The limitation of our study includes a small cohort size and largely focused on female participants, which may introduce sex-specific biases and limit the generalizability of the findings. Future research will involve larger, mixed-sex cohorts to validate and expand upon our findings. In addition, cohort-specific biases, such as ethnic and genetic background, may have influenced our results, and future studies will aim to include larger diverse populations to account for these potential variables. Furthermore, our research was limited to the adult populations. Since MMD occurs in both children and adults, expanding the scope to include pediatric cases will be crucial in developing a more comprehensive understanding of MMD’s epigenetic landscape across all age groups.

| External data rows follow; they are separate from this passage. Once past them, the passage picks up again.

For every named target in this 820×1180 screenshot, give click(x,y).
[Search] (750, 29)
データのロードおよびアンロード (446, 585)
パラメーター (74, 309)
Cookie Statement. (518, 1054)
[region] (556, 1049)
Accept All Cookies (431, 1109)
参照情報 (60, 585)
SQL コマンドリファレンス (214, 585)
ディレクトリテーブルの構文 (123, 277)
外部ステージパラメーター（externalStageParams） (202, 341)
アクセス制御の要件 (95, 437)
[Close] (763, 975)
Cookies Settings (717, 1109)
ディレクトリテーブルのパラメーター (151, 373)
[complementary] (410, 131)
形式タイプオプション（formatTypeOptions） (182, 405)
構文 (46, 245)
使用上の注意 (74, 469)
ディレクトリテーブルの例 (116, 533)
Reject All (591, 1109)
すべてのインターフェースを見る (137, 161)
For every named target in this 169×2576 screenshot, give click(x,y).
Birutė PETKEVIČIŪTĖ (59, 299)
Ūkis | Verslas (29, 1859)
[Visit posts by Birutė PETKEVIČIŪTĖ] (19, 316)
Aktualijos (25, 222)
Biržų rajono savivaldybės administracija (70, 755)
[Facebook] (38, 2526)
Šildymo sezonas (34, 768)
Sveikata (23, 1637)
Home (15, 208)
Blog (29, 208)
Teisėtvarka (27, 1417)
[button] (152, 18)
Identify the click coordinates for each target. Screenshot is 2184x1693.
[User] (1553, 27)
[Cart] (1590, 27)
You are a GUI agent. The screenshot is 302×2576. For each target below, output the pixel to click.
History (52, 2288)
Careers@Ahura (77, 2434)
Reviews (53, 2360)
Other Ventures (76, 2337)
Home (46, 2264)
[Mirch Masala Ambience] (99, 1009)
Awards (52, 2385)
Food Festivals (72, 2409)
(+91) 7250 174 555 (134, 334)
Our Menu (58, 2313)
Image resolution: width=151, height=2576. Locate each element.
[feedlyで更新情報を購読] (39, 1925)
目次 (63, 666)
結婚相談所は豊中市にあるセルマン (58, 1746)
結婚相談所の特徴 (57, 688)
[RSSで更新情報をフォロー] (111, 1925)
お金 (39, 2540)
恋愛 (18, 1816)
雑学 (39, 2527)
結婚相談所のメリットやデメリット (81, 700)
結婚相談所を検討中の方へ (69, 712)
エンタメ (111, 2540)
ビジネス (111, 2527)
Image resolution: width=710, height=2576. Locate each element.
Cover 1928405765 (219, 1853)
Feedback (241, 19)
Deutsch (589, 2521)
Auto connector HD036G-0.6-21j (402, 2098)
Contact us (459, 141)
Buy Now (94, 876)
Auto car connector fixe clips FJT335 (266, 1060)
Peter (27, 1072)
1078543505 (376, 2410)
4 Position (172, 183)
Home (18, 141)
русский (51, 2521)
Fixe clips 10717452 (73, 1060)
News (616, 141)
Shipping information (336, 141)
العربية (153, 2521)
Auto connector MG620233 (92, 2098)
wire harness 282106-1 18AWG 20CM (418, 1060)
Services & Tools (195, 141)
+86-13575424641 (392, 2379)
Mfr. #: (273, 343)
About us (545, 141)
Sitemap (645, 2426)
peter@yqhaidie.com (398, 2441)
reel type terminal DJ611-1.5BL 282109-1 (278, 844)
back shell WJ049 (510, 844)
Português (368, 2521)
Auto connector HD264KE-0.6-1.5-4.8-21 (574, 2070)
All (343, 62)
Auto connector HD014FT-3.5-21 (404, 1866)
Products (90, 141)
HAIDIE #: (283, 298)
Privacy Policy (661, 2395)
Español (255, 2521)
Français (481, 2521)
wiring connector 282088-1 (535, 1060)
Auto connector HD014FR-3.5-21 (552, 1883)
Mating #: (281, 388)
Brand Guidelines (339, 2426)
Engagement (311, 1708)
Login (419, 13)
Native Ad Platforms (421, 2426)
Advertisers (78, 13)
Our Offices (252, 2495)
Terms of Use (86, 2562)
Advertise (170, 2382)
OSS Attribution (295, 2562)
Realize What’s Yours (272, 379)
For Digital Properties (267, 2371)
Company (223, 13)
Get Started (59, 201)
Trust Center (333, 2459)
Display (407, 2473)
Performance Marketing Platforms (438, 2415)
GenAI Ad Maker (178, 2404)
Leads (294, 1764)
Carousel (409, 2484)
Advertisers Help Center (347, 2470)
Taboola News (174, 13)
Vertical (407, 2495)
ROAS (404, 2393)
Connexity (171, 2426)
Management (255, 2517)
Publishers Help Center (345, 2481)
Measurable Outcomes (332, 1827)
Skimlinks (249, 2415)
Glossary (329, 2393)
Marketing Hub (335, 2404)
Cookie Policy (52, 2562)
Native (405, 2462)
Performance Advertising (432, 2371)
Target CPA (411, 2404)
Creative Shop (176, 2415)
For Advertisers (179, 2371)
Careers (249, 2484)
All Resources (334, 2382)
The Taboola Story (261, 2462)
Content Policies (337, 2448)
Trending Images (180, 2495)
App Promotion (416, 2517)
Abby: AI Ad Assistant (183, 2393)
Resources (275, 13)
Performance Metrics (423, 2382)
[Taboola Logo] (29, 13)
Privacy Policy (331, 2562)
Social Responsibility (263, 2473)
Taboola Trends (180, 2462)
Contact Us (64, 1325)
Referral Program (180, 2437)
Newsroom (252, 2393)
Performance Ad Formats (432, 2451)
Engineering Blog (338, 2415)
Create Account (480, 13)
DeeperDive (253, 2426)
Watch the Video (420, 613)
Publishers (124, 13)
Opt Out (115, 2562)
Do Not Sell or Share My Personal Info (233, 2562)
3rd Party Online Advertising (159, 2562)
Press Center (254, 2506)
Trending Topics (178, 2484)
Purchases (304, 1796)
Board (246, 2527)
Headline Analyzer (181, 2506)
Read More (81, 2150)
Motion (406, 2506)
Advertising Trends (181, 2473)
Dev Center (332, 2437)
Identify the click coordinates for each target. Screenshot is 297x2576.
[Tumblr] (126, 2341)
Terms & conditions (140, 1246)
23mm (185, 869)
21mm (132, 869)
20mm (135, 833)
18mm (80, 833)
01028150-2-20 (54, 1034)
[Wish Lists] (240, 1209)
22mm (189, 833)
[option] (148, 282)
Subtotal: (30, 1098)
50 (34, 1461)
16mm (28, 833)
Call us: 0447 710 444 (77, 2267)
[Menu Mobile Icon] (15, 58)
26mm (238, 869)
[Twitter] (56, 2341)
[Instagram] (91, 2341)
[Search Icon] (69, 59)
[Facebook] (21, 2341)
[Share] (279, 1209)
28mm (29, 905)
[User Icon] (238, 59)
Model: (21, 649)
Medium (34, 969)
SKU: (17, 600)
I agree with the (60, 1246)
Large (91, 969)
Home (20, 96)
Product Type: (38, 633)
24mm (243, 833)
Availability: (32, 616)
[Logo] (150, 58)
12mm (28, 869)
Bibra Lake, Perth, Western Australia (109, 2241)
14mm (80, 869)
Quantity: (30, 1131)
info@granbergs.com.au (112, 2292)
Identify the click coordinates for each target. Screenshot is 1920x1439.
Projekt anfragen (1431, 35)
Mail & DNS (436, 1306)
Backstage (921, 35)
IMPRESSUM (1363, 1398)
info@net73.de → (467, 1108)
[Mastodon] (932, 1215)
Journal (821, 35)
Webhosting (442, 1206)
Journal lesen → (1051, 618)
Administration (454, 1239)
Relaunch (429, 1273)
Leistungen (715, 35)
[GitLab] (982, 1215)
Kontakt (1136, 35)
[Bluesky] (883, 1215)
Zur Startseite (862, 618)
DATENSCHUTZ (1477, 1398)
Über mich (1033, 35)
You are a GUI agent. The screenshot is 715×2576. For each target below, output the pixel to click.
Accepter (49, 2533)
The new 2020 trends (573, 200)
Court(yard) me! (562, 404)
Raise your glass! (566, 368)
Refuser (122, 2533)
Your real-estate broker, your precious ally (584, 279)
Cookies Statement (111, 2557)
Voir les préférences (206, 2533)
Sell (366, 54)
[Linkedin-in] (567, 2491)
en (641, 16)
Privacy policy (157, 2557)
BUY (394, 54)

Our findings revealed significant differences in methylation variability between MMD patients and healthy control across both Asian and non-Asian MMD cohorts. The low methylation variability observed in MMD is a unique and significant finding, marking the first report of low methylation variability in any disease. The DVPs with low methylation variability are located in genes regulating DNA methylation and transcription, DNA repair, natural killer cell signaling, cytoskeleton remodeling, cellular growth, and migration. Our study highlights the importance of epigenetic variability as an emerging biologically relevant feature in human disease and encourages further investigation of epigenetic variability in other cerebrovascular diseases, neurological diseases, and psychiatric diseases.